Anywho. I really like this. It hits and gives chills, and I wish I could give a little more than incoherant ramblings, but my mind's spinning with the words.
I liked the mood of lonely melancholy this drums up, particularly in the last four verses and the way it swings between sadness and anger. She is long gone but you still have the machine which provides a direct link to her and triggers your reflectivenss and yearnings. When i first looked at this i was put off a little by the line lengths at the top, but it was worth reading through them to get to the pay dirt lower. Oh and I am puzzled by the title, which definitely pulled me into it as it made me curious. 'Norton' was an old motorbike, but its nothing to do with that clearly.
This brought smiles to my face, I could relate so well, and a part of me is thinking this a great "Say Anything" reference, but then again, that's how I roll.

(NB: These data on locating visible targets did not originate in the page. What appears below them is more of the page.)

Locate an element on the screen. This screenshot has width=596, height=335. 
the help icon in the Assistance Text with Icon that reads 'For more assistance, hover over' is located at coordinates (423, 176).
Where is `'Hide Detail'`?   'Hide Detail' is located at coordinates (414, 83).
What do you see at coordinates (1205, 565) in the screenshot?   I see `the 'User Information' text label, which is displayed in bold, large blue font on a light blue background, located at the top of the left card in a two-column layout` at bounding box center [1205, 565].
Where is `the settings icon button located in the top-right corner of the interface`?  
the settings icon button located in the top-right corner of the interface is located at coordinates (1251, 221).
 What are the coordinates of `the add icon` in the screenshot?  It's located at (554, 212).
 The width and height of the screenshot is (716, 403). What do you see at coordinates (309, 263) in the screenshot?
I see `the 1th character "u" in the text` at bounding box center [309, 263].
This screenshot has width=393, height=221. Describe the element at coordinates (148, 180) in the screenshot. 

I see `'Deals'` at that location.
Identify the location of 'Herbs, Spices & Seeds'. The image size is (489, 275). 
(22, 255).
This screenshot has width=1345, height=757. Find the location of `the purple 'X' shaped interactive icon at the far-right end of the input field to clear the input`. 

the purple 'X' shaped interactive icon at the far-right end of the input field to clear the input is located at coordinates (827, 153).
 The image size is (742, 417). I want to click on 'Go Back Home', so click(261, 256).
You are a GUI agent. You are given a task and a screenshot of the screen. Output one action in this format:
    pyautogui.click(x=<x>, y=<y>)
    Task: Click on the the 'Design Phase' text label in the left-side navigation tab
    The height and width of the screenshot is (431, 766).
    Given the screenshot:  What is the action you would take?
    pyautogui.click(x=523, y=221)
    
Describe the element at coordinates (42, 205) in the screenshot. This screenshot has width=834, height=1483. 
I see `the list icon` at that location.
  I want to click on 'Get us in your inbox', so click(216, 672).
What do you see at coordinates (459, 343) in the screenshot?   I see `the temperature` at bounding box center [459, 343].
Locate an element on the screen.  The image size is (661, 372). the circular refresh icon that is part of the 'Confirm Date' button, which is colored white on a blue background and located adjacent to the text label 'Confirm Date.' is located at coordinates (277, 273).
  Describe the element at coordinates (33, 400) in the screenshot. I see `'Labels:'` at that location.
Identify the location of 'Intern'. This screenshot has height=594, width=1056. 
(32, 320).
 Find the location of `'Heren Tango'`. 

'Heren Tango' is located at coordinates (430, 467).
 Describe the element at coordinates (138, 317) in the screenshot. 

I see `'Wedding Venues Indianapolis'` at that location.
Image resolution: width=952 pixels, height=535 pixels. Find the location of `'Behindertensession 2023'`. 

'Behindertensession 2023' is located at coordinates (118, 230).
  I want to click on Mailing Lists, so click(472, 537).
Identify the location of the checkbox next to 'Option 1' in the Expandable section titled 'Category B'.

What you've wrote screams my first boyfriends name, are you sure we never dated before?
"I gave her my heart, she gave me a pen"
Anywho. I really like this. It hits and gives chills, and I wish I could give a little more than incoherant ramblings, but my mind's spinning with the words.
Super read. Have to go and search out my copy of Say Hello and Wave Goodbye now or were you alluding to another record?
Nice alliteration with 'f*****g four' made that part really stand out which I felt was very important to the poem.
And thanks for mentioning vinyl. Can't live without it!